Let me just say, if you're going to do this, sit down first, and be prepared to roll around and laugh uncontrollably for about 15 minutes. Don't fight it and don't even try to get up and walk around. This is not something to do in public, but otherwise it seems as harmless as smoking something can be.

That takes me to late late Sunday night, around 4am Monday. The same guy was still passed out on the couch. I went to bed. I got up around 10am or so and drove to Bellingham to see my cousin who I haven't seen in about 15 years. I ate a steak. The end.

How was your weekend?

6 Comments:

At 11/7/06 13:30, Anonymous Anonymous said...

Salvia divinorum! I love it I love it I love it! When we were in Alaska we called it crack, like, hey Dave, can you pass me the crack? It's like smoking nitrous. Anytime you need a partner you let me know, mmmkay?

Come to think of it, we almost bought some at Pike's Place that one time, but it was really expensive.

 
At 11/7/06 18:05, Blogger RWBB said...

If I had known, I would have bought it. I went back there and looked for it again, but it's gone.

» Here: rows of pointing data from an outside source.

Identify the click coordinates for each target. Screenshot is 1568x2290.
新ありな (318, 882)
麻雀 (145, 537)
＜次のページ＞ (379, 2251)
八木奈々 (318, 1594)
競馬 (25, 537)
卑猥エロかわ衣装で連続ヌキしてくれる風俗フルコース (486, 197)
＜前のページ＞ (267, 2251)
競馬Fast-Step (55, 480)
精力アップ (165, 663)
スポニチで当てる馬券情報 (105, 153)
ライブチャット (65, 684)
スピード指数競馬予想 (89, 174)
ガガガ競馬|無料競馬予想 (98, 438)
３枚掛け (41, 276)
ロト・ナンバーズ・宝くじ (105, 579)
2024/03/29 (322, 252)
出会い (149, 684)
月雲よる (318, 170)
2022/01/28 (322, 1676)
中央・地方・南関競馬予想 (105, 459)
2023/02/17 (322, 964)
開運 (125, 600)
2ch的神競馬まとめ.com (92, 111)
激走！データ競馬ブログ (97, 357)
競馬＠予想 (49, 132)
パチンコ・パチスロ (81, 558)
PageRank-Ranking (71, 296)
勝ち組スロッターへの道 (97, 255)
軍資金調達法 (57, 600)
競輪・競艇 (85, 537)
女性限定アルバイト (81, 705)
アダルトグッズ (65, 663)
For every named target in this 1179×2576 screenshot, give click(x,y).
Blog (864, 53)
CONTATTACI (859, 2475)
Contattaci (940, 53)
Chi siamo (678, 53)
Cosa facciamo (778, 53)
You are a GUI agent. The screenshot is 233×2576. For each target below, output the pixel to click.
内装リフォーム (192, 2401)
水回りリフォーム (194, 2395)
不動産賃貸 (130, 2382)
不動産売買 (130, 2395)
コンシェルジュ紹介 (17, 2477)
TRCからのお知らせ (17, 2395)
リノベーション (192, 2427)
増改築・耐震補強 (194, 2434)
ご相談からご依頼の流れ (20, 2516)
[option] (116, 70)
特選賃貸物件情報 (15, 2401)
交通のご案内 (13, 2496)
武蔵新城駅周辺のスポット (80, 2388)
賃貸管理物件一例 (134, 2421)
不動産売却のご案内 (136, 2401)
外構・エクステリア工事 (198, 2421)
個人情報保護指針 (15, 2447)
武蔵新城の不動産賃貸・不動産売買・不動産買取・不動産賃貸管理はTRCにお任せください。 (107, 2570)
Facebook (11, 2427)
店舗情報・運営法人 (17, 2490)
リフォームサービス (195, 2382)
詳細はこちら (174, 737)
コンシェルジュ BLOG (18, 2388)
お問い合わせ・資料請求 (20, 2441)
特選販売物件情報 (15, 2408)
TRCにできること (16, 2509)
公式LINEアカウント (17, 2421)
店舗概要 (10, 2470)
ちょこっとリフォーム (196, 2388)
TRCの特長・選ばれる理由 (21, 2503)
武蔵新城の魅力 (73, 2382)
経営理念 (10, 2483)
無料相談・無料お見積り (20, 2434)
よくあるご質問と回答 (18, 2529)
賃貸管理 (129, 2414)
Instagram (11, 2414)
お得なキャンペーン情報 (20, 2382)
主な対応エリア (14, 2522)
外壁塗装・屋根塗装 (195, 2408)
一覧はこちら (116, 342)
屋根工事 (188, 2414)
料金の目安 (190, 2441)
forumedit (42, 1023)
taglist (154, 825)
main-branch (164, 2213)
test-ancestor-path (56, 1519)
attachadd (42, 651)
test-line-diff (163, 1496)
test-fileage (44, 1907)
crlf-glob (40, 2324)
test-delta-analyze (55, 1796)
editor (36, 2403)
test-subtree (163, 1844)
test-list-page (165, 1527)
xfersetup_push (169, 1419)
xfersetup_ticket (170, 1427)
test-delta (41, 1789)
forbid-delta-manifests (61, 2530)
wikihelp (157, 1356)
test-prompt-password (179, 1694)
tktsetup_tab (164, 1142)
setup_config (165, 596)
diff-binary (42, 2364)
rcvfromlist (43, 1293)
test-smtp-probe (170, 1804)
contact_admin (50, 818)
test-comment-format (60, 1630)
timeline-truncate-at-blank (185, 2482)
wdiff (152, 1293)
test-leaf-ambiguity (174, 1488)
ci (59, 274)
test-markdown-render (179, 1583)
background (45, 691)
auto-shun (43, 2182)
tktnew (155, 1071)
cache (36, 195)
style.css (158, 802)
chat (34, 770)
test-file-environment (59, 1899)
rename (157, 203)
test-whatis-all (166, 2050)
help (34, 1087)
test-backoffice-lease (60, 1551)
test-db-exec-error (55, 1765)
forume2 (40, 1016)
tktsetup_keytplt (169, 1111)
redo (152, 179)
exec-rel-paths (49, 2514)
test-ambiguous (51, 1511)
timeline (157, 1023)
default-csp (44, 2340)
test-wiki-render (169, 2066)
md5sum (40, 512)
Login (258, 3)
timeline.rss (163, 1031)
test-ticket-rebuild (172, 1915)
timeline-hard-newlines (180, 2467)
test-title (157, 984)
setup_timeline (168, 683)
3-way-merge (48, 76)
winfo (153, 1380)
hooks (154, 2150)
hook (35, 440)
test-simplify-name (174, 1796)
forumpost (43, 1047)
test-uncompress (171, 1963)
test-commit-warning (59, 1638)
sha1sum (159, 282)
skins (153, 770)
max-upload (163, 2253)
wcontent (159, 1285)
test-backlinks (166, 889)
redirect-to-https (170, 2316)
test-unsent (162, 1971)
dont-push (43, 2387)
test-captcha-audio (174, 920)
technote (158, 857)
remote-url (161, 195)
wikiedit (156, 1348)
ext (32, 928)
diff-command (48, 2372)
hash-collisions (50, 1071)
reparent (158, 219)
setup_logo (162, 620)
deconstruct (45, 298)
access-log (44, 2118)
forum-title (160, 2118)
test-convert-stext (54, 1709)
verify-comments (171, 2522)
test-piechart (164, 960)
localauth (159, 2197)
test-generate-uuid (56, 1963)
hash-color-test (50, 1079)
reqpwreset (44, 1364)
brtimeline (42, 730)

When's your next time off?

 
At 12/7/06 10:34, Anonymous Anonymous said...

After August 11

 
At 12/7/06 10:51, Blogger RWBB said...

That's when I get back from Canada.

 
At 12/7/06 11:53, Blogger RWBB said...

I got the steak here in Seattle, at the Rock Salt Steak and Seafood place. I screwed up the days and thought I was staying for a night, but really I just visited for a few hours.

The steak was good, but I can cook a better steak on my own.

 
At 13/7/06 20:41, Blogger RWBB said...

Never heard of it, but I'll put it on the short list! What do you like there?